### THE RECORDS:

Start of Block

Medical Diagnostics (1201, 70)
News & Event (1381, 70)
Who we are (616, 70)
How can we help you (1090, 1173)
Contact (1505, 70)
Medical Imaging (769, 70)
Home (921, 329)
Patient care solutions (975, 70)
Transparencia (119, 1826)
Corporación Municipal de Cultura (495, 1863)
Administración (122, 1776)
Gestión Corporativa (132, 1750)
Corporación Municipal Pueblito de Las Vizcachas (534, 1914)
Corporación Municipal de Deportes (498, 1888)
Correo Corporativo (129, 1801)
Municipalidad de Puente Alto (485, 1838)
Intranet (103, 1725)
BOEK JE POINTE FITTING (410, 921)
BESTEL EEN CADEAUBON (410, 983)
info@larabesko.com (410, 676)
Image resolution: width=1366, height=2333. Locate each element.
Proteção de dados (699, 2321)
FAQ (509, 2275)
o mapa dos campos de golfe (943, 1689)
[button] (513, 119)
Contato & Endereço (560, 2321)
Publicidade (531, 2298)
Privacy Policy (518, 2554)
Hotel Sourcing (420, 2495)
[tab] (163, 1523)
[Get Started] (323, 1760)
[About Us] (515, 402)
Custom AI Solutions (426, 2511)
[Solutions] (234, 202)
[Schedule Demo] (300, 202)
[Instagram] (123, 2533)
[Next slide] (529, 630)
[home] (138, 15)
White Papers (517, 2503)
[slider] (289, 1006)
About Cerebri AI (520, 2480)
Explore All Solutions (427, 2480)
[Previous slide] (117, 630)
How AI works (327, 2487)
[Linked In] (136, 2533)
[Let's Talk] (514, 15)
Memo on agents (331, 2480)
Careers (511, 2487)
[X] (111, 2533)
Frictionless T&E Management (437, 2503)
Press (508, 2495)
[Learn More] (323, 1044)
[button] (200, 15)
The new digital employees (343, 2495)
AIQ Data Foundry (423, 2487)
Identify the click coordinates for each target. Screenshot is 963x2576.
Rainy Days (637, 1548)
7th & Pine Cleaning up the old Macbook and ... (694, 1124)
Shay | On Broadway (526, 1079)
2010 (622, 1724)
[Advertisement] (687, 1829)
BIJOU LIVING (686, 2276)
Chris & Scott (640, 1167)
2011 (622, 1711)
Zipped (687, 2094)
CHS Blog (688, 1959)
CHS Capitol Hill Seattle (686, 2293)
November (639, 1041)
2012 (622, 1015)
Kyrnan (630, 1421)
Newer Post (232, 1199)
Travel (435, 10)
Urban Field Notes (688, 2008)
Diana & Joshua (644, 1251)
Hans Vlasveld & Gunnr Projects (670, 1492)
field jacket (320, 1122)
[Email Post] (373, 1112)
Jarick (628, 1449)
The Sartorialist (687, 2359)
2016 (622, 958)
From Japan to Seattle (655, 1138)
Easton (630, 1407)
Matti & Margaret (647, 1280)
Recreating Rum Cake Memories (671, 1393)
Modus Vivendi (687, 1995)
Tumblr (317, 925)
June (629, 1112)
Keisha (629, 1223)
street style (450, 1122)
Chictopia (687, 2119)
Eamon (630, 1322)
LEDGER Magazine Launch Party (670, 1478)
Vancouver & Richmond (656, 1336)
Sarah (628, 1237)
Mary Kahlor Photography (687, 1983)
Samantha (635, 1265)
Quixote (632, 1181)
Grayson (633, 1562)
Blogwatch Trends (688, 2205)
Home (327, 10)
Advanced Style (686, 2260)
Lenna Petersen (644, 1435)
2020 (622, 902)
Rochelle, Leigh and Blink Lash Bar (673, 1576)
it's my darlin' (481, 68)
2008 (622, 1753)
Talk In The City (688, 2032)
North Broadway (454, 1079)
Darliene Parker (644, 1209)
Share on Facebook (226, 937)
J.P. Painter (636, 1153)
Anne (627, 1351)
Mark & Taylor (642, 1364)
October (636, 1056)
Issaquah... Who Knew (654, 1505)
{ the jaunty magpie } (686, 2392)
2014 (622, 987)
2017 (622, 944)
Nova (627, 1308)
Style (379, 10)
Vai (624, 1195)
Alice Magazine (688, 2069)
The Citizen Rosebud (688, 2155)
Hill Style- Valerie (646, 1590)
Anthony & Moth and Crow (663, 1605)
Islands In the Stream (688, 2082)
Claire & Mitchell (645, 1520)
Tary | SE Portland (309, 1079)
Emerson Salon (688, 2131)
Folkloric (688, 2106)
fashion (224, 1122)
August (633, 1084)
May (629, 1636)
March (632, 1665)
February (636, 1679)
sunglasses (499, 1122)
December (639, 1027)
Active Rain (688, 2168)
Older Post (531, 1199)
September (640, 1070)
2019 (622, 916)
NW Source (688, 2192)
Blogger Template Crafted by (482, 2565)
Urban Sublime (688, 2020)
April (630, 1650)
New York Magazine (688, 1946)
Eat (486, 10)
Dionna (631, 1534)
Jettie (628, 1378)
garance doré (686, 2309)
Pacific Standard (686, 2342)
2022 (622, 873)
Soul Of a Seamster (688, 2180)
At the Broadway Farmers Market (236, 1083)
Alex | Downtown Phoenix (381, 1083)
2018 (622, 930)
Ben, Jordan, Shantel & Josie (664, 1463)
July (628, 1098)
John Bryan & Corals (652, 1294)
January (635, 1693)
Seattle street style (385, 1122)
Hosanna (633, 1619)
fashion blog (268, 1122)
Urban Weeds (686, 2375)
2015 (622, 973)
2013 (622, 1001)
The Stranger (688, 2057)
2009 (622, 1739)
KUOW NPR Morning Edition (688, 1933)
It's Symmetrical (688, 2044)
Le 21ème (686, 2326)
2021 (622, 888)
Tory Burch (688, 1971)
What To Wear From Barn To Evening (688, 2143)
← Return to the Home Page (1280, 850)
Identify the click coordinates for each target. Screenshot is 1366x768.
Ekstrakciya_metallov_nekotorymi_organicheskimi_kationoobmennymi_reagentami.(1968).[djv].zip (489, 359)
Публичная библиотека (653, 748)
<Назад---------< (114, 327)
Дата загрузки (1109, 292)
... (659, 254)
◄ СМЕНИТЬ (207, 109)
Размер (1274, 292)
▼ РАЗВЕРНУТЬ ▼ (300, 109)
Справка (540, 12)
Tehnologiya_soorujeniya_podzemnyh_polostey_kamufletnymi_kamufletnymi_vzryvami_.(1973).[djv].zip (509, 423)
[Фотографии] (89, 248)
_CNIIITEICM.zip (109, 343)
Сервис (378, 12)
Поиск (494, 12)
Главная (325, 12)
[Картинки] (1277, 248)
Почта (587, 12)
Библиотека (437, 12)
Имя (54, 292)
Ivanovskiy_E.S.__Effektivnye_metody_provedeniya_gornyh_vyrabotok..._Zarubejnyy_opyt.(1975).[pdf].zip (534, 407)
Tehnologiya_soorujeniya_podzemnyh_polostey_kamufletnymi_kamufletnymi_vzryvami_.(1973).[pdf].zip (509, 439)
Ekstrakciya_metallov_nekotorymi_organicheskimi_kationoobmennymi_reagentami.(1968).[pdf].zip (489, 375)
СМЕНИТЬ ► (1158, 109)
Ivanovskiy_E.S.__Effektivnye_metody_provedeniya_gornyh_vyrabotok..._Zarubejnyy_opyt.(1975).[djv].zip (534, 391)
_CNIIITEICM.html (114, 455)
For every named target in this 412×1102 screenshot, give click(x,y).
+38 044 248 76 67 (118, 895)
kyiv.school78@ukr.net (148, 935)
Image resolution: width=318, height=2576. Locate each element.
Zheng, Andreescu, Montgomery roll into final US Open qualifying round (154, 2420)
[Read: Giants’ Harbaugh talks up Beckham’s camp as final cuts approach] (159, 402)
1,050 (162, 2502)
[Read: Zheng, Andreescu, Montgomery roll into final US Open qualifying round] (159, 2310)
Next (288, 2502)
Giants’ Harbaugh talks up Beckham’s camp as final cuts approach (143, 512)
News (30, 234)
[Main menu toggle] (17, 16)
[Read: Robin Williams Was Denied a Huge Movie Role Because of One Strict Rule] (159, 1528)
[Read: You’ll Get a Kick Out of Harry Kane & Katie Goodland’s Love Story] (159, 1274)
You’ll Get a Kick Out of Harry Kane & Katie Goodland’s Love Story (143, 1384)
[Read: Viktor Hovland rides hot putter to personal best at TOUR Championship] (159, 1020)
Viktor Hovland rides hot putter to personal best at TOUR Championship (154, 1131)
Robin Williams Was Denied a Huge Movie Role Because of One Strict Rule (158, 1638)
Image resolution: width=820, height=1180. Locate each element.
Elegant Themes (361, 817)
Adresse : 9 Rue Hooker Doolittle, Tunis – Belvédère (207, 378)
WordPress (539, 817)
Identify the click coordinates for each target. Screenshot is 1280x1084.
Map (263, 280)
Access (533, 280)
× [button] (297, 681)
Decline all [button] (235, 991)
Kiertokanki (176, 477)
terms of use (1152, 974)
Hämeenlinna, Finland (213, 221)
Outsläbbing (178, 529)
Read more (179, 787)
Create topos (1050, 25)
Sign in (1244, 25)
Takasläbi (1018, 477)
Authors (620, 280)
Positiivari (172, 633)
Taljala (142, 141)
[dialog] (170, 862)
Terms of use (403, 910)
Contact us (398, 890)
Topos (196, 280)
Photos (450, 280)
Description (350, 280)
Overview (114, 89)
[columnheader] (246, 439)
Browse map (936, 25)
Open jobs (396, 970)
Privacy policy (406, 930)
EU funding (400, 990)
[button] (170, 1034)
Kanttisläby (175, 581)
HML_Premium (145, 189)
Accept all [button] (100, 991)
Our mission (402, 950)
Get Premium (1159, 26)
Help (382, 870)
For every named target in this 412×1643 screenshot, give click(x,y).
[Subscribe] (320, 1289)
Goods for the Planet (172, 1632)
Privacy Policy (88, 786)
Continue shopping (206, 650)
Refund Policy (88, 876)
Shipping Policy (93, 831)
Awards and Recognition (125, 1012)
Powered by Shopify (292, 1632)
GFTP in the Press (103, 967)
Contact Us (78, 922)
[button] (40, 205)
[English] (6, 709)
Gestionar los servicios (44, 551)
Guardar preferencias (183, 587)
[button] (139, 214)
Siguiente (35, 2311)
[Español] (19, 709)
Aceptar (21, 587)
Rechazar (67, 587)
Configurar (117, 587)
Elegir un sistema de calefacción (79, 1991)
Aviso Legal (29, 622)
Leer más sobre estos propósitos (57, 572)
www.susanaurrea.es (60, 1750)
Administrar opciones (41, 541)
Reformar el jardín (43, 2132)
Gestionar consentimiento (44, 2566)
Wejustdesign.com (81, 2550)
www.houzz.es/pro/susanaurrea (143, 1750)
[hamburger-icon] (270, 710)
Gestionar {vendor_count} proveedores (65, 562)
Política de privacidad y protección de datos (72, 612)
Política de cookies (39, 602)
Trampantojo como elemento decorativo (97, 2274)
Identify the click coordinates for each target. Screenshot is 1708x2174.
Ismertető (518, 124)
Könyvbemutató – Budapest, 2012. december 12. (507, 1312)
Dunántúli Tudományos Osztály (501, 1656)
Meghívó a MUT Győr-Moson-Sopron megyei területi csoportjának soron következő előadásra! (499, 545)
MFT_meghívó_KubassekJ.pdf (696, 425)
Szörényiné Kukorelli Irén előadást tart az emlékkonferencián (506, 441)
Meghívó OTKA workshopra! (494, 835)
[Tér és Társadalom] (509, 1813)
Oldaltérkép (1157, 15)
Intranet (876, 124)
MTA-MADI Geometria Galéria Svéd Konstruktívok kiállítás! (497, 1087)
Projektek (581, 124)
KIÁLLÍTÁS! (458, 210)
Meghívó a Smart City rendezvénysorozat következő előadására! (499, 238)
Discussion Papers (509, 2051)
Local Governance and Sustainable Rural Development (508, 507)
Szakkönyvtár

End of Block

### ASSIGNMENT:
Reproduce word for word the material above, beginning with the line that contains "[Get Started] (323, 1760)" and ending with the line that contains "How AI works (327, 2487)".

### TASK RESPONSE:
[Get Started] (323, 1760)
[About Us] (515, 402)
Custom AI Solutions (426, 2511)
[Solutions] (234, 202)
[Schedule Demo] (300, 202)
[Instagram] (123, 2533)
[Next slide] (529, 630)
[home] (138, 15)
White Papers (517, 2503)
[slider] (289, 1006)
About Cerebri AI (520, 2480)
Explore All Solutions (427, 2480)
[Previous slide] (117, 630)
How AI works (327, 2487)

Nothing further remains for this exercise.